The human subject review committees at the Michigan Department of Community Health,
the Michigan Hospital Association, and the Missouri Department of Health and Senior Services
independently approved this project.
Results
Between January 1, 1994 and December 31, 2002, 1,210,757 live infants were delivered to
Michigan resident women. Hospital discharge records were identified in the Michigan Inpatient
Database for 1,181,847 (97.6%) of those births. Of the births with matched hospital discharge
data, 16.0% had ICD-9-CM codes indicating labor dystocia; 11.1% had functional dystocia, and
12.5% had mechanical dystocia. (Of note, the percentages of the two types of labor dystocia did
not add up to the percentage of overall labor dystocia because some women had both types of
labor dystocia.) Labor dystocia was more prevalent among first births (29.0% overall, 17.6%
functional, and 16.5% mechanical) than among higher-order births (15.4% overall, 6.9%
functional, and 9.9% mechanical). Also, multiple gestations were twice as likely to experience
overall labor dystocia (42.0% vs. 20.1%) and three times as likely to experience mechanical
dystocia (35.3% vs. 11.8%), but were slightly less likely to experience functional dystocia (9.8%
vs. 11.2%), compared with singleton births.
To evaluate the relationship between interpregnancy interval and labor dystocia, we
excluded 463,763 first births and 58,185 birth records for which the birth certificates had missing
or implausible information on the infant’s gestational age (hence rendering it impossible to
calculate the interpregnancy interval). In addition, we excluded 10,238 multiple births, leaving
7
648,025 singleton live births to multiparous women as the study population. The percentages of
overall labor dystocia (14.2%), functional dystocia (6.7%) and mechanical dystocia (8.8%) in this
study population were about two-thirds of those in the total population.

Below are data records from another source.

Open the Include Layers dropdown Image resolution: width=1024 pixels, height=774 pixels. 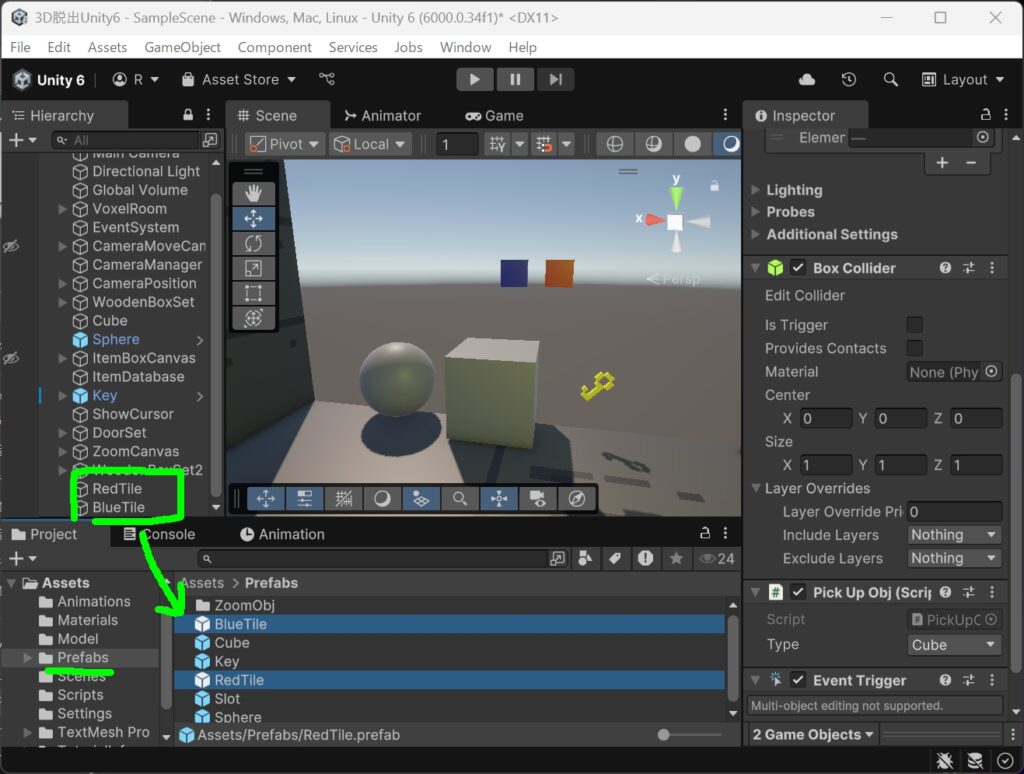[x=953, y=535]
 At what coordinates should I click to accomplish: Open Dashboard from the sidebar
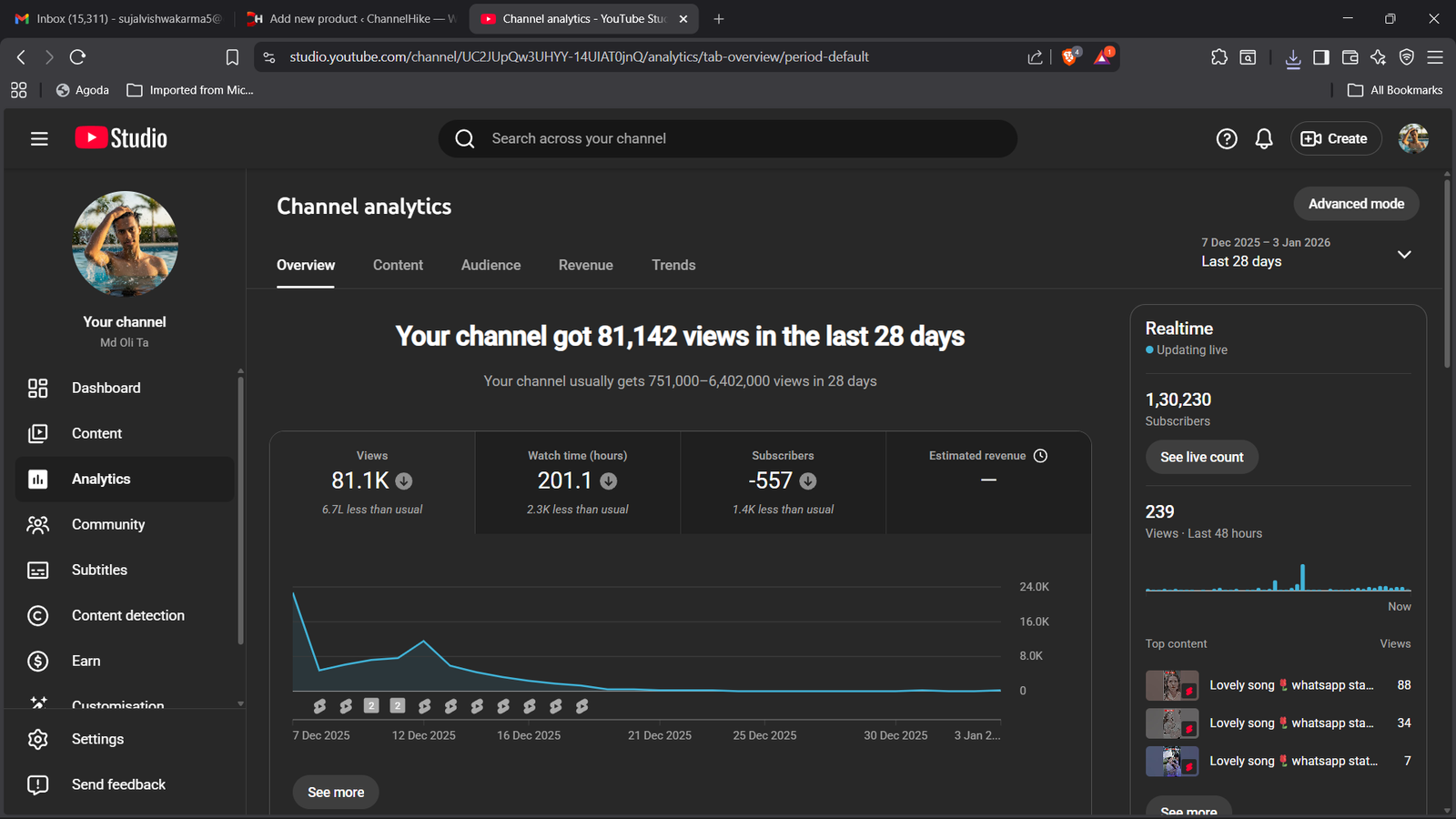(106, 388)
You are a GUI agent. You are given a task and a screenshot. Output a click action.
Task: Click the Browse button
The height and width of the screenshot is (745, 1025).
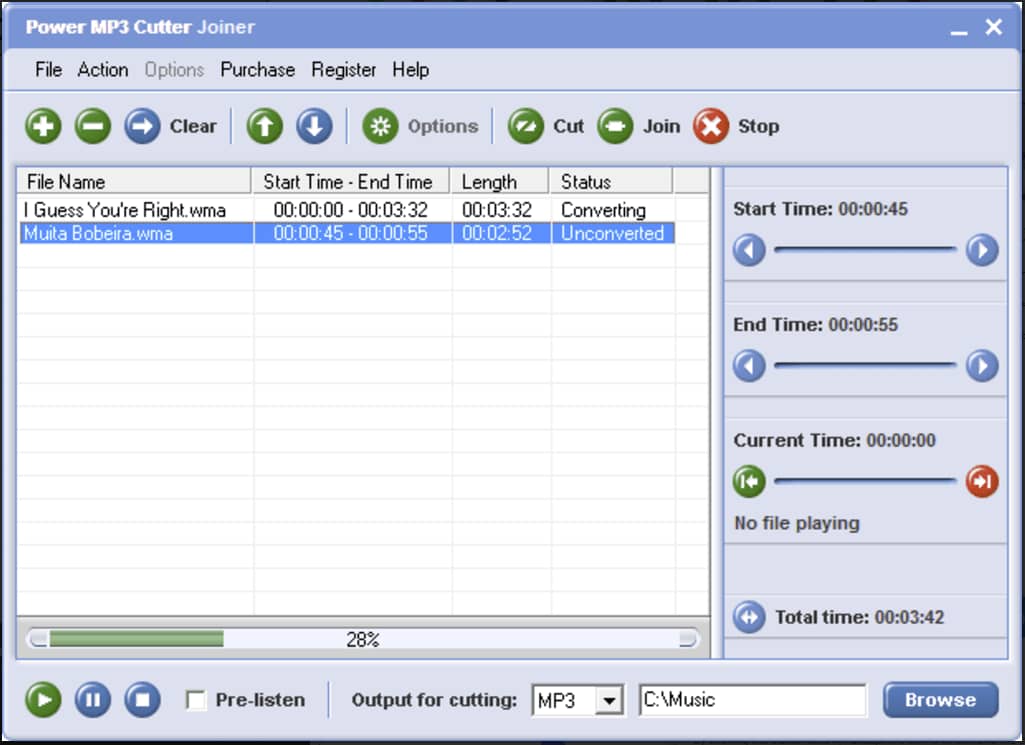point(940,700)
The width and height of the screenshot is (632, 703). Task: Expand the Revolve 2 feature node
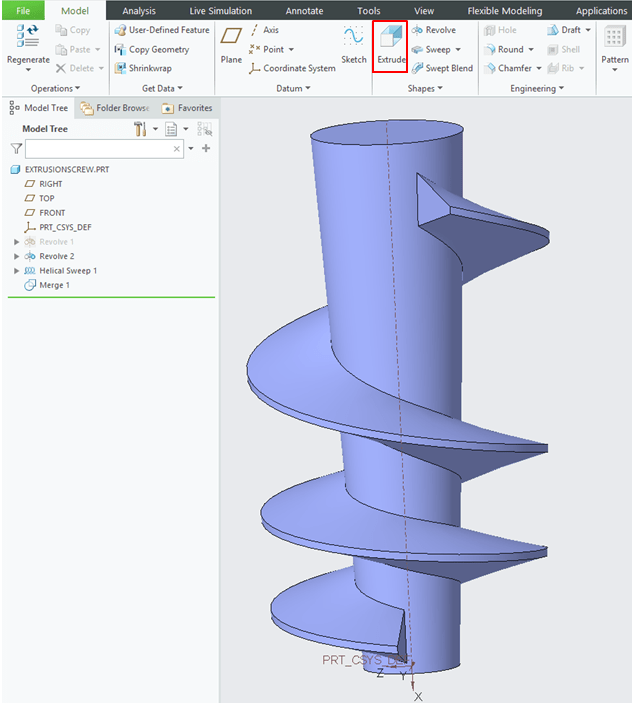tap(16, 256)
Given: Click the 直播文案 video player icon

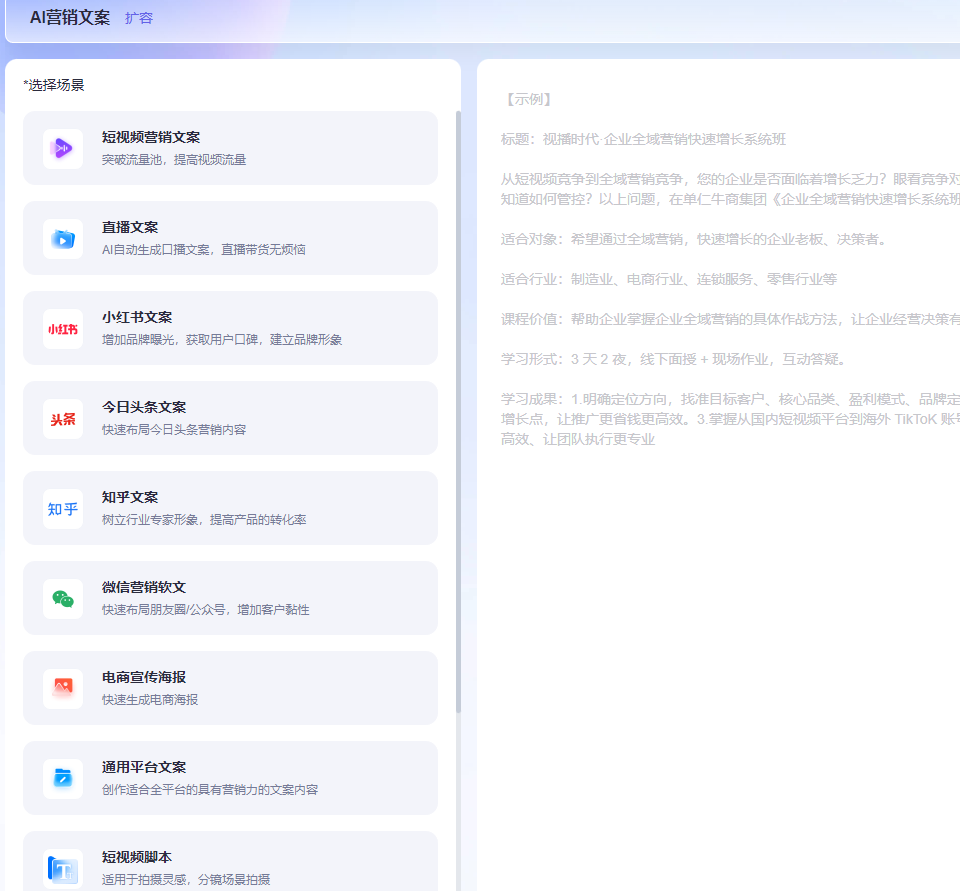Looking at the screenshot, I should pos(62,237).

In examining the relationship between interpregnancy interval and labor dystocia, we found
labor dystocia (overall and both types) to be linearly associated with interpregnancy interval
(Figure 1). The individual constituents of labor dystocia were also linearly associated with
interpregnancy interval (Figure 2). When we stratified the data to examine the association
between labor dystocia and interpregnancy interval at levels of other reproductive risk factors, the
linear relationship between labor dystocia and interpregnancy interval existed in subgroups of
those risk factors where the data supported the stratified analyses (Table 2). Specifically, to
evaluate whether the relationship was due to confounding by maternal age, which was correlated
with both interpregnancy interval and labor dystocia, we restricted the analysis to only 30-year-
old mothers and found the same relationship (not shown).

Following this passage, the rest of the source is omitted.